“È il giorno della morte, che dà alla vita il suo valore”, dicevano in un celebre film.
E se ciò è vero, lo è sicuramente per quanto concerne i due ultimi difensori di Costantinopoli: il capitano genovese Giovanni Giustiniani Longo, e Costantino XI Paleologo, l’ultimo imperatore romano. Tuttavia, l’incertezza e l’oscurità aleggiano sugli ultimi minuti di queste due figure.
Tutte le fonti in nostro possesso che parlano dell’ultimo assedio sono infatti spesso in forte discrepanza discrepanza tra di loro, nel tracciare le ferite mortali che portarono questi due condottieri, e la città di Costantinopoli, alla loro fine.
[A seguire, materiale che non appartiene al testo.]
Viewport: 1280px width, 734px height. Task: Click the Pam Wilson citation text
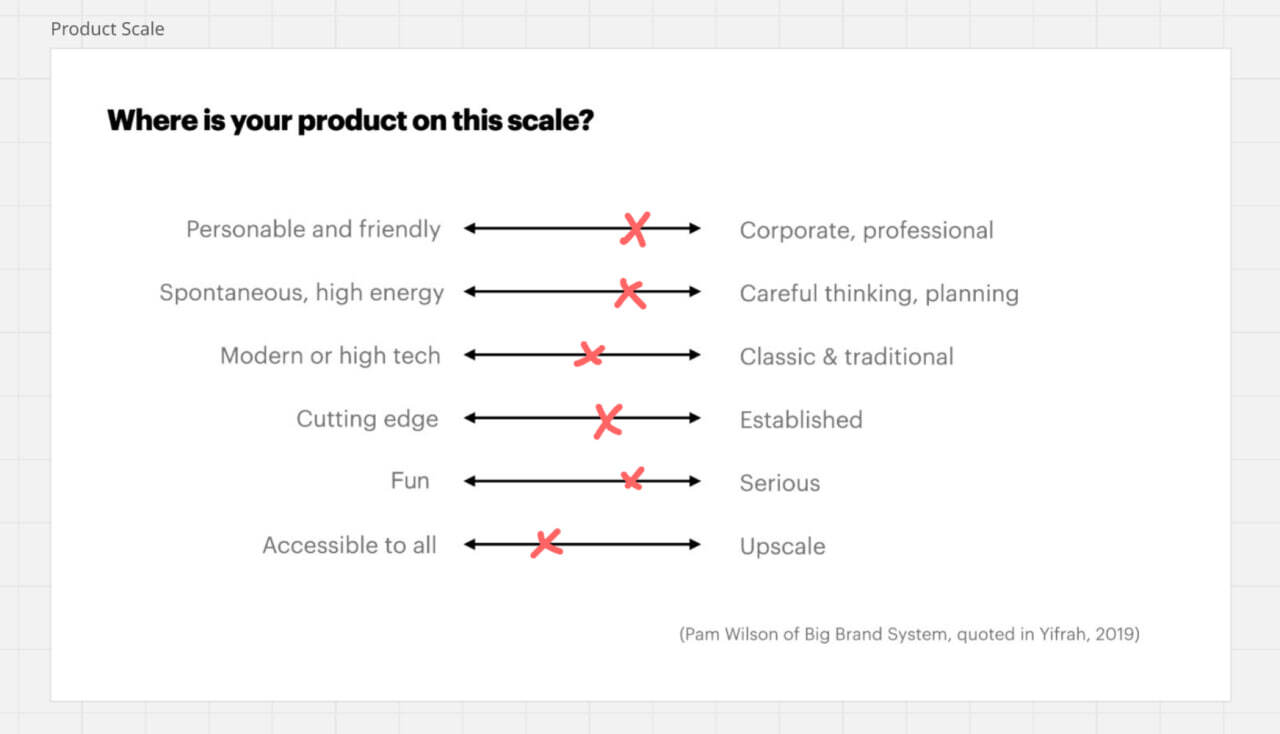[x=909, y=634]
Un problema dovuto al fatto che gli autori delle fonti scritte non vi sono testimoni oculari di nessuno dei due eventi.

La ferita mortale di Giovanni Giustiniani
Come è noto, le difese della Regina delle Città crollarono quando il comandante supremo della difesa terrestre, il capitano genovese Giovanni Giustiniani Longo, abbandonò il suo posto presso Porta San Romano per fuggire dalla città.
Il 29 maggio 1453, quest’azione fu senza alcun dubbio il punto di non ritorno. È anche universalmente noto che Giustiniani lasciò il posto, o fu portato via dai suoi, a seguito di una o più ferite. Ferite, del resto, mortali: sappiamo infatti che morì proprio a causa di queste pochi giorni dopo, poco più che trentenne, sull’isola genovese di Chio.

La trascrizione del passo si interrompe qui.